ZooKeeper is a high available and reliable coordination system. Distributed applications use ZooKeeper to store and mediate updates key configuration information. ZooKeeper can be used for leader election, group membership, and configuration maintenance. In addition ZooKeeper can be used for event notification, locking, and as a priority queue mechanism. (source Zookeeper homepage)
Data storage in Zookeeper
To make Zookeeper a highly available and reliable coordination system, clients can store data in a hierarchical data structure in the same way a file system tree is built. This tree is only kept in memory and can handle up to 50,000 request per second. Zookeeper itself runs in a distributed fashion and the data is available in every running instance. As soon as a write request comes in the receiving Zookeeper will do an atomic broadcast to all the other Zookeepers. Data is guaranteed to never diverge.
Znodes, normal, ephemeral and sequence
Nodes in a Zookeeper tree are called znodes. A znode is a data (stat) struct with statistical data and a byte array to store user data. Zookeeper is not meant to be a database so there are checks to ensure znoeds have less than 1M of data.

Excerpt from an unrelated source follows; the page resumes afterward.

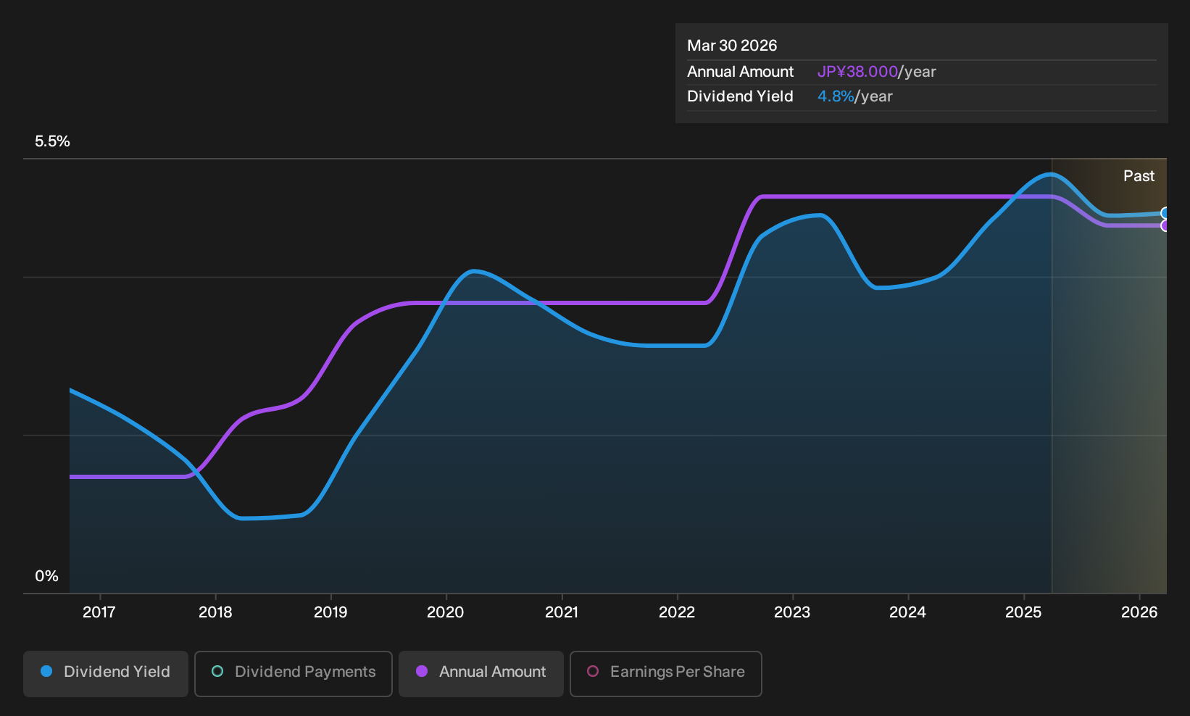Click the Past label in the chart
This screenshot has height=716, width=1190.
1139,176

Here is an overview of the stats:
- czxid – The zxid of the change that caused this znode to be created.
- mzxid – The zxid of the change that last modified this znode.
- crime – The time in milliseconds from epoch when this znode was created.

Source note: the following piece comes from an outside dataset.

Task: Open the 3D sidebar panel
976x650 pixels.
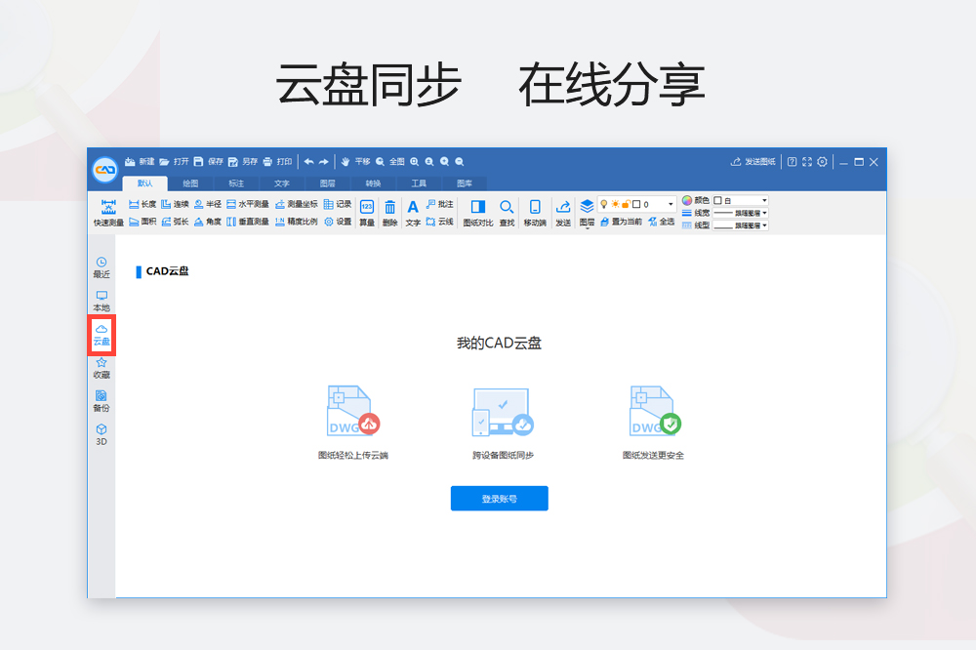Action: (x=102, y=431)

- mime – The time in milliseconds from epoch when this znode was last modified.
- version – The number of changes to the data of this znode.
- coercion – The number of changes to the children of this znode.

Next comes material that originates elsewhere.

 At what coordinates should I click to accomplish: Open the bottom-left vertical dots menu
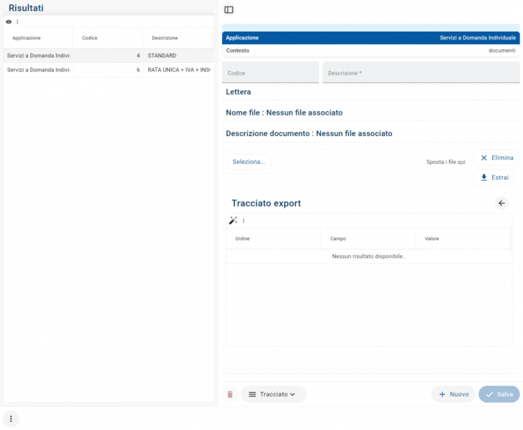click(11, 419)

- aversion – The number of changes to the ACL of this znode.
- ephemeralOwner – The session id of the owner of this znode if the znode is an ephemeral node. If it is not an ephemeral node, it will be zero.
- dataLength – The length of the data field of this znode.
- numChildren – The number of children of this znode.
Besides the normal znode there is also another type of znode called ephemeral node. This node only exists as long as there is a connection to the client that created it. It disappears as soon as the connection is closed or lost. Ephemeral nodes can not have child nodes.
Every type of node can be created as a sequence node. A sequence node will have a number appended to the node name, every time a child node gets added the number increases by one. With this you can keep track which child nodes under a parent where created first.
Operations on znodes
Clients can create, modify, delete and ask information about nodes in the Zookeeper tree, the operations which can be done are very similar to the ones you can do on a file system.
Here is a list:
- create – creates a node at a location in the tree
- delete – deletes a node
- exists – tests if a node exists at a location
- get data – reads the data from a node
- set data – writes data to a node
- get children – retrieves a list of children of a node
- sync – waits for data to be propagated
Once the client is connected and nodes are created the client can set a watch on specific nodes in the tree. The moment these nodes change the Zookeeper server will send an event to the subscribed clients. Watches can be set with the following operations: getData(), getChildren() and exists. One thing to note: events will always arrive in order at the client.
There are five event types, all self explanatory, except the last one:
- Node children changed
- Node created
- Node data changed
- Node deleted
The first four all have to do with events happening related to a watched node. The last one is special, it indicates a change in the state of the connection. When you get a None event check the keeper state to so whats going on. Possible values are:
- AuthFailed – Auth failed state
- Disconnected – The client is in the disconnected state – it is not connected to any server in the ensemble
- Expired – The serving cluster has expired this session
- SyncConnected – The client is in the connected state – it is connected to a server in the ensemble (one of the servers specified in the host connection parameter during ZooKeeper client creation)
As you can guess, this first thing your watcher will get once it connects is a None event with a SyncConnected state.
So far an overview of the main workings of Zookeeper. There is a lot more to it, I haven’t spoken about ACLs, master election, two phase commits, but I hope this overview will you get started.